TASK REQUIREMENTS —
Pick out each line of the records below that contains the string "pixels", treating uppercase and lowercase as distinct, and copy those lines in full.

Source records —
.....

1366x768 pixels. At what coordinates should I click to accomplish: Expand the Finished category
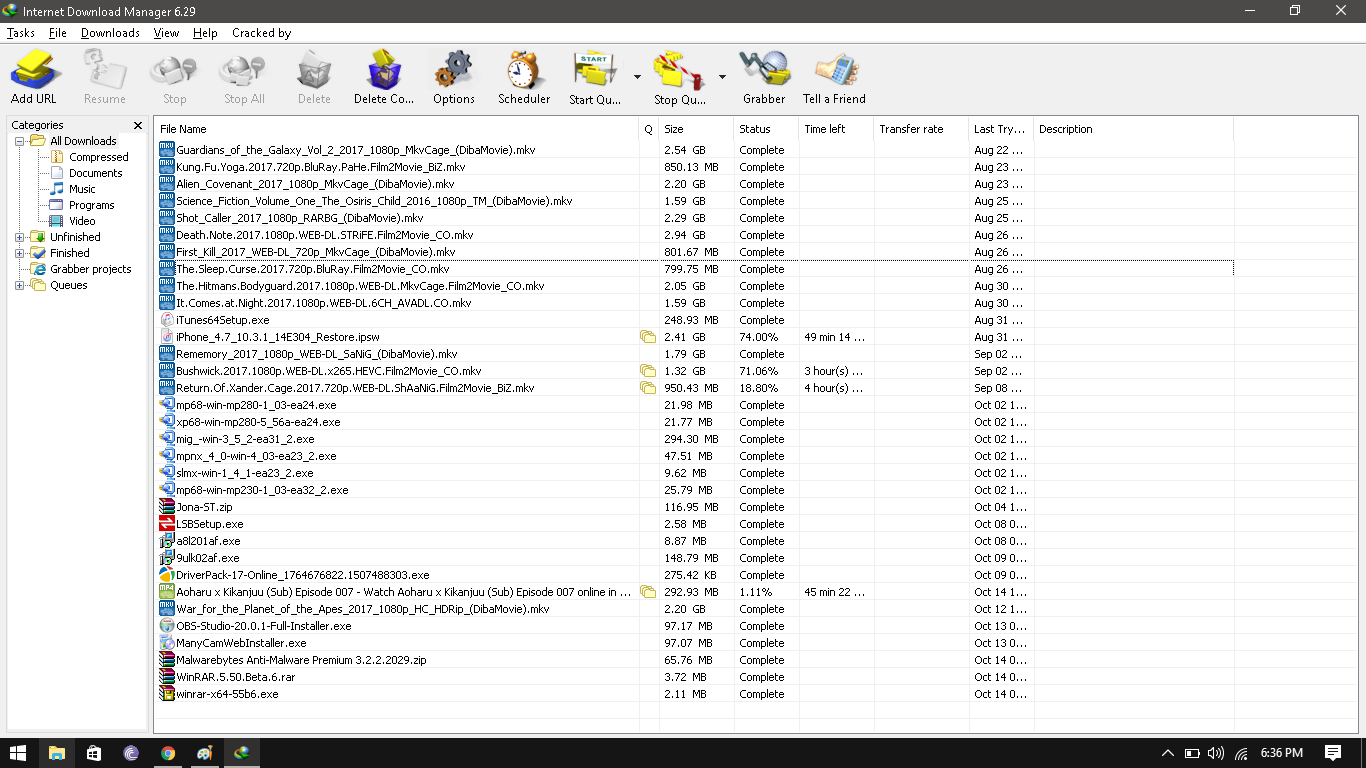(x=17, y=252)
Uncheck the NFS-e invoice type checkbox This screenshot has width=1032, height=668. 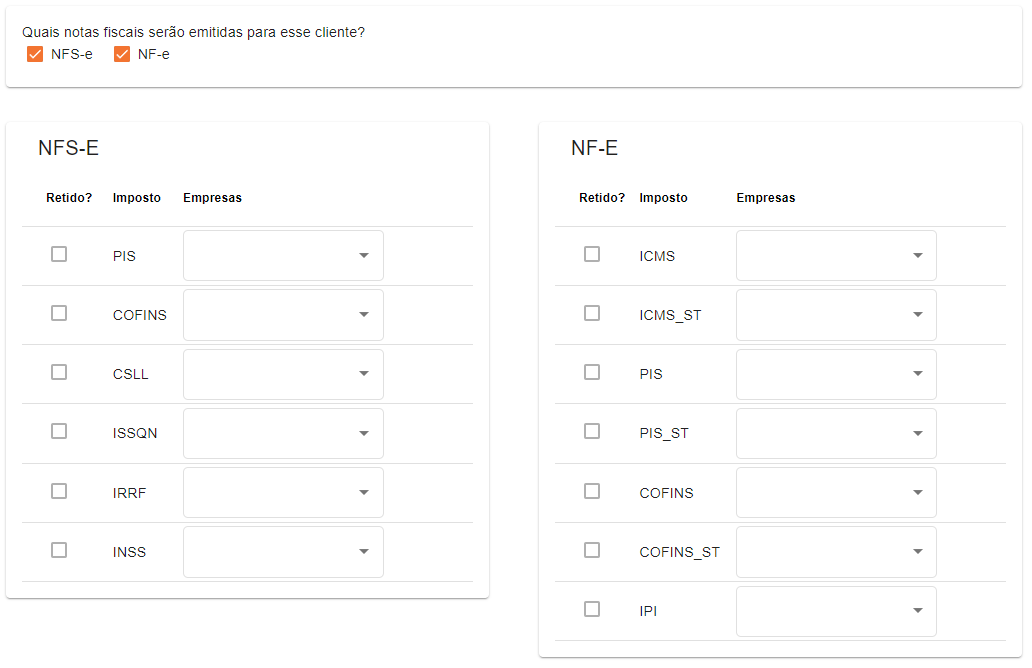(x=36, y=54)
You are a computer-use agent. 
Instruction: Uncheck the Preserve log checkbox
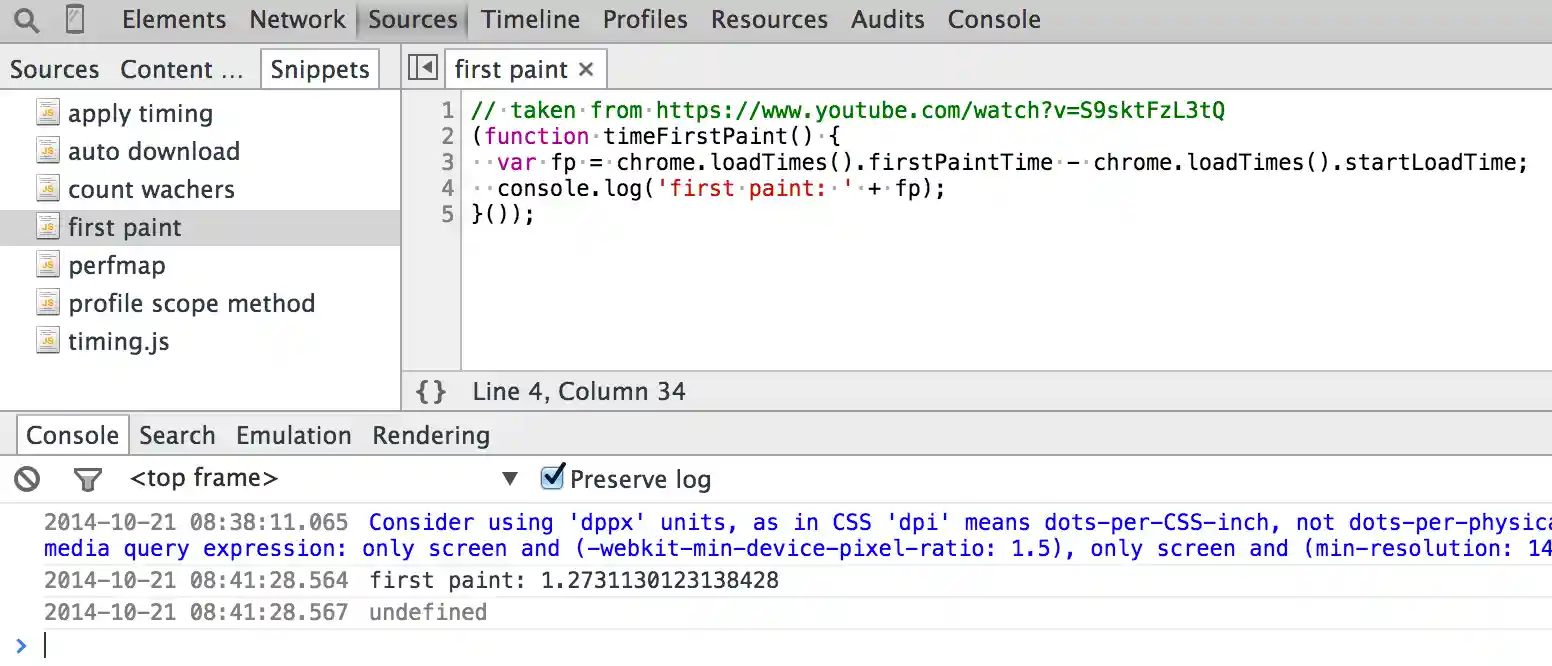coord(552,478)
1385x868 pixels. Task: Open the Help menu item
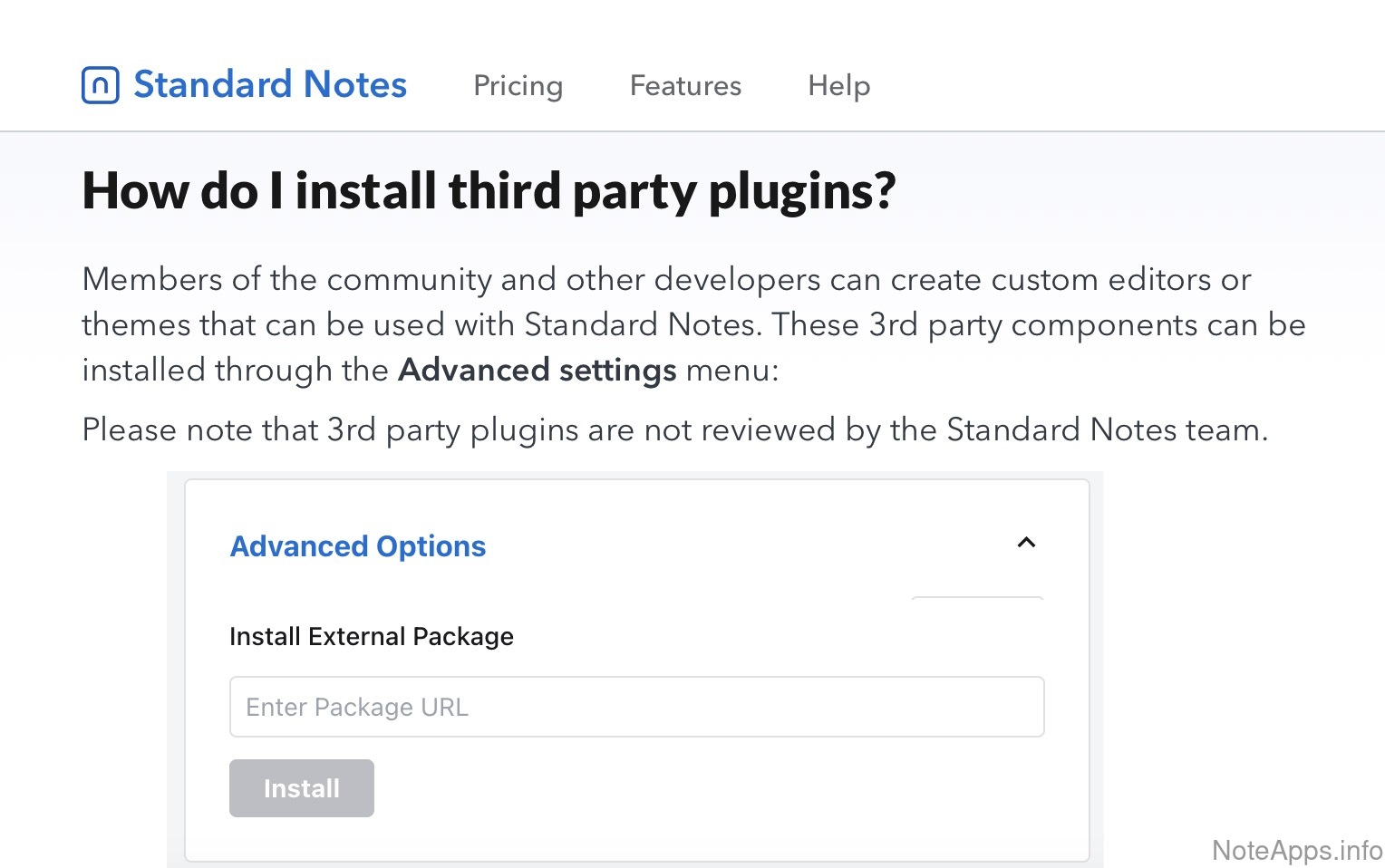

.....

EXERCISE RESULT —
1366x768 pixels. At what coordinates should I click to accomplish: Expand the Finished category
1385x868 pixels. Task: Open the Help menu item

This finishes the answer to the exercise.